With the White House Council of Advisors on Science and Technology estimating that this winter's swine flu outbreak could lead to 30,000 to 90,000 deaths in the US (on top of the usual 30,000 deaths that occur from seasonal flu), the government has ramped up its effort to vaccinate as many Americans as possible against H1N1. In fact, the vaccination effort is so large, it may constitute the largest vaccination program in human history.
The government has already purchased 195 million doses of vaccine, at a cost of almost $2 billion, and has another $7 billion set aside to purchase vaccine for the 405 million Americans not covered by the initial load. Health officials have stressed that the vaccination will not be mandatory, but with some estimates projecting half of America catching the illness at some point this winter, many schools and business have plans to require vaccination of employees and students.
However, some think vaccine production isn't moving fast enough. The Council of Advisors on Science and Technology recommended that the 40 million Americans designated for priority vaccination need to start receiving vaccine in the next couple of weeks, with the vaccine for the rest of us becoming available in October.

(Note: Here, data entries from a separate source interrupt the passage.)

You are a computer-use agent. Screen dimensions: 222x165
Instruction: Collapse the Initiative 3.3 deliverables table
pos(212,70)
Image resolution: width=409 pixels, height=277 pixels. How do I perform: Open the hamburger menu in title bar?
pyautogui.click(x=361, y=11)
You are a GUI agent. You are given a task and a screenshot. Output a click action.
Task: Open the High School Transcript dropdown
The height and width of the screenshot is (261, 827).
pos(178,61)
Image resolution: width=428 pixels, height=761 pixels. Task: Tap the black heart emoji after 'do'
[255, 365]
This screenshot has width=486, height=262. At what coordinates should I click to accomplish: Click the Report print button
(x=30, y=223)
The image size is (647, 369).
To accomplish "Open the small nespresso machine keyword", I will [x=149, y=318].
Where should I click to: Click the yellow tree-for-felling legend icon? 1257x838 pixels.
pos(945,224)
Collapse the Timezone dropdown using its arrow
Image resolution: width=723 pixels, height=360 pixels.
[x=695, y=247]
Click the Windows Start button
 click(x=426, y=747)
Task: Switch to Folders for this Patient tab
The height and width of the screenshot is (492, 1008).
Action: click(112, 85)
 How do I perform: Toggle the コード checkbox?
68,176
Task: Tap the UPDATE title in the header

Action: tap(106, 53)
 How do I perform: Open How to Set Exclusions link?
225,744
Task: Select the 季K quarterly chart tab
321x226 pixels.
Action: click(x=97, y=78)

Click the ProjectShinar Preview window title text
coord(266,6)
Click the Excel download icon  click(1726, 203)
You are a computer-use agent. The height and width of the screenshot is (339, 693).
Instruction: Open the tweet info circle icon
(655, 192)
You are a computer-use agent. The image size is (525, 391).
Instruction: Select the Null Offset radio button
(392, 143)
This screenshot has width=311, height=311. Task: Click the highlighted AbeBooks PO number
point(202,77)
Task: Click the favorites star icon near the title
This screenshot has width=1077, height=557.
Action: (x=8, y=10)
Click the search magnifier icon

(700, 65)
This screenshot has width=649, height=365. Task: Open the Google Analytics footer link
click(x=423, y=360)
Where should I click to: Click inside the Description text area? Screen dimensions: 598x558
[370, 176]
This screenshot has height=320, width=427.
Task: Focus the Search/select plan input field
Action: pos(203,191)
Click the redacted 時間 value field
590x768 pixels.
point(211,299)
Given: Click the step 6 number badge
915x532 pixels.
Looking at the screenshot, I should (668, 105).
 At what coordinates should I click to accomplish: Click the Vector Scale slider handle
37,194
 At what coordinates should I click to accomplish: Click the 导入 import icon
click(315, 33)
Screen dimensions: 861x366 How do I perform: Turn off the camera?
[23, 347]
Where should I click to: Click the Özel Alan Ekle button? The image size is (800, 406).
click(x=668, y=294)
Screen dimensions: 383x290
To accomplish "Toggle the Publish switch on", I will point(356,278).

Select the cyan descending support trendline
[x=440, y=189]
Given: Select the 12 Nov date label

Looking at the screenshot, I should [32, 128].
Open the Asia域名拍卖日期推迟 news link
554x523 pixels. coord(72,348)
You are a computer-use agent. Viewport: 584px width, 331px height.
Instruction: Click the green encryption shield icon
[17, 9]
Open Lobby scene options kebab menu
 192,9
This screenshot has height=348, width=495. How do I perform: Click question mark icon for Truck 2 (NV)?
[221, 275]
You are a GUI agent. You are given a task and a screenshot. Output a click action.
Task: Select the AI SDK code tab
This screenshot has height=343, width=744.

Vaccination is always a sensitive topic. So, to help combat lunatics who say the vaccines cause autism or that the program is a front for Obama's secret socialist re-education camps (I've already said too much...), the Center for Disease Control has set aside $4.8 million for a multimedia campaign to educate the public about vaccination. The campaign will use Twitter and podcasts, in addition to print, radio and television ads, to remind the public to get both the H1N1 and seasonal flu vaccines.
The White House Council of Advisors on Science and Technology also recommended that hospitals prepare for the surge in emergency room visits that will result from both the large number of swine flu victims, and the large number of people who mistakenly think they have swine flu. The panel estimated that at some point this winter, swine flu victims could occupy between one half to all of the nation's current hospital bed capacity.
And finally, a personal plea for swine flu prevention this winter: wash your hands. I mean, really, you were just on the subway next to a hobo yelling at his reflection in the window, the least you can do is scrub a bit before manhandling the danishes in the break room.